Il volume In dialogo con Carl Gustav Jung è illuminante anche grazie agli ampi apparati critici che tanto l’edizione tedesca quanto l’edizione italiana, prefata da Luigi Zoja, dispiegano: particolarmente ricco di informazioni è l’ampio commento storico curato da Elena Fischli, che ricostruisce tanto le difficoltà che la stesura di Ricordi, sogni e riflessioni comportò per Jung e per Aniela Jaffé, quanto la complessa vicenda storica, legale e editoriale che ritardò la pubblicazione di questo secondo volume di riflessioni e ricordi junghiani. A lungo Jung si era detto tout court contrario alla stesura di un’autobiografia, motivando questa scelta con l’affermazione che «conosco troppe biografie piene di autoinganni e falsi scopi e so troppo bene che è impossibile descrivere se stessi per osare qualche tentativo in tal senso» e che «per me la mia vita è stata qualcosa da vivere e non da raccontare». Dopo molte insistenze Jung accettò contando anche sull’aiuto e sulla presenza al suo fianco della Jaffé, ma i due si dovettero scontrare con molteplici ingerenze dell’editore Kurt Wolff: ma, come scrisse Jung stesso in una delle tante lettere a Kurt Wolff che costellano il volume, «per me ogni libro rappresenta un po’ un destino», a maggior ragione il libro che doveva raccontare la sua vita, la sua interiorità, il suo percorso di crescita e di individuazione. E se è vero che, come scrive Luigi Zoja nella sua prefazione, «Freud è stato un intellettuale, Jung un maestro», In dialogo con Carl Gustav Jung ci trasmette quelli che sono con ogni probabilità gli ultimi insegnamenti di uno degli ultimi maestri del Novecento, che nell’ultima pagina delle trascrizioni dei suoi dialoghi con la segretaria, datata 16 maggio 1961 a meno di un mese dalla morte, si concede un’ultima affermazione gnostica, tanto sibillina quanto chiara:

«L’uomo innocente che si sottrae al mondo e nega il suo tributo alla vita non giunge all’individuazione, perché in lui non troverebbe spazio il Dio oscuro».

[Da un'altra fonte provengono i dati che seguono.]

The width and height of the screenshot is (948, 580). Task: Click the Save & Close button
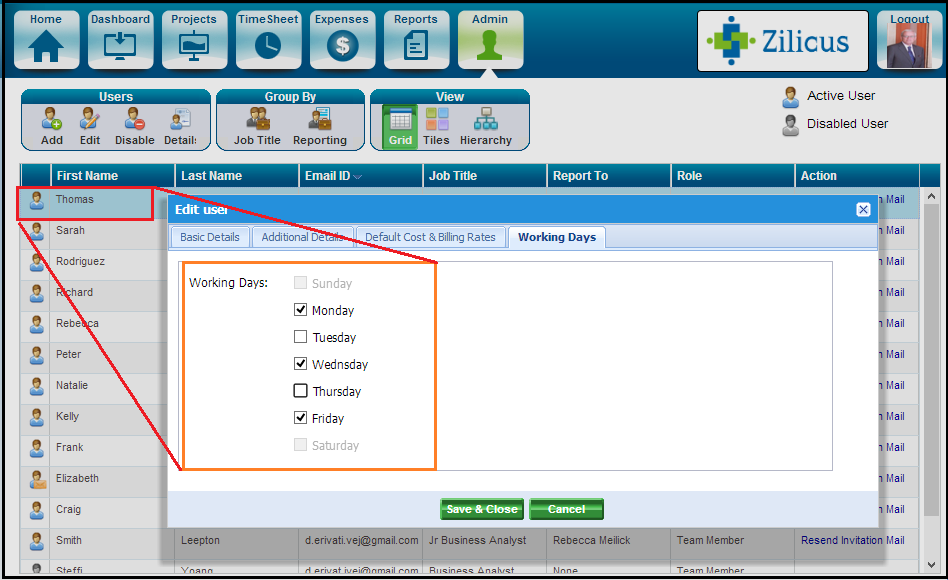click(482, 509)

Jung morì il 6 giugno 1961 nella sua casa a Bollingen, Aniela Jaffé tre decenni dopo, trascorsi a divulgare il pensiero del maestro, ad applicarlo su nuovi campi e in modo particolare sulla mitologia e sull’arte moderna, partecipando anche ad alcuni dei leggendari colloqui di Eranos, a più riprese tentò di pubblicare quegli stralci di conversazione avuti con Jung non confluiti in Ricordi, sogni e riflessioni, ma difficoltà oggettive portarono più volte al fallimento del progetto. Ma se c’è un insegnamento che proprio In dialogo con Carl Gustav Jung può dare, un insegnamento particolarmente inattuale nel Novecento della composizione del libro e negli anni Venti del XXI secolo della sua pubblicazione, è l’atteggiamento di serenità di Jung al cospetto della morte, quasi di curiosità per la fine del vivere.

«Considero il mondo delle immagini di cui mi occupo già adesso come uno stadio preliminare a una prosecuzione della vita terrena in un’esistenza mitica, in un’esistenza in immagini psichiche», confida Jung alla Jaffé in uno dei passaggi più vertiginosi dei loro colloqui. «La vita dopo la morte equivarrebbe quindi a un procedere nel mondo delle immagini». Nell’attenzione rivolta al mondo dell’immaginale, gli insegnamenti junghiani che Aniela Jaffé ci ha trasmesso ricordano in maniera sorprendente analoghe riflessioni che un James Hillman moribondo, mezzo secolo dopo, avrebbe affidato a un’altra donna, Silvia Ronchey, dopo che insieme avevano ripercorso le tappe del viaggio di Jung a Ravenna. Un versetto di Isaia che Jung stesso amava ricordare suggella questo dialogo tra fantasmi: «i tuoi morti torneranno a vivere, svegliatevi ed esultate, o voi che abitate nella polvere, poiché la tua rugiada è rugiada di luce e la terra ridarà alla vita le ombre». Se la psicoanalisi nel Novecento ha fatto al tempo stesso da antidoto e da battistrada all’incipiente secolarizzazione, è stato anche per la scelta di obliare la resurrezione della carne, senza rinunciare all’anima. Vos adoratis quod nescitis, nos adoramus quod scimus, quia salus ex Iudaeis est.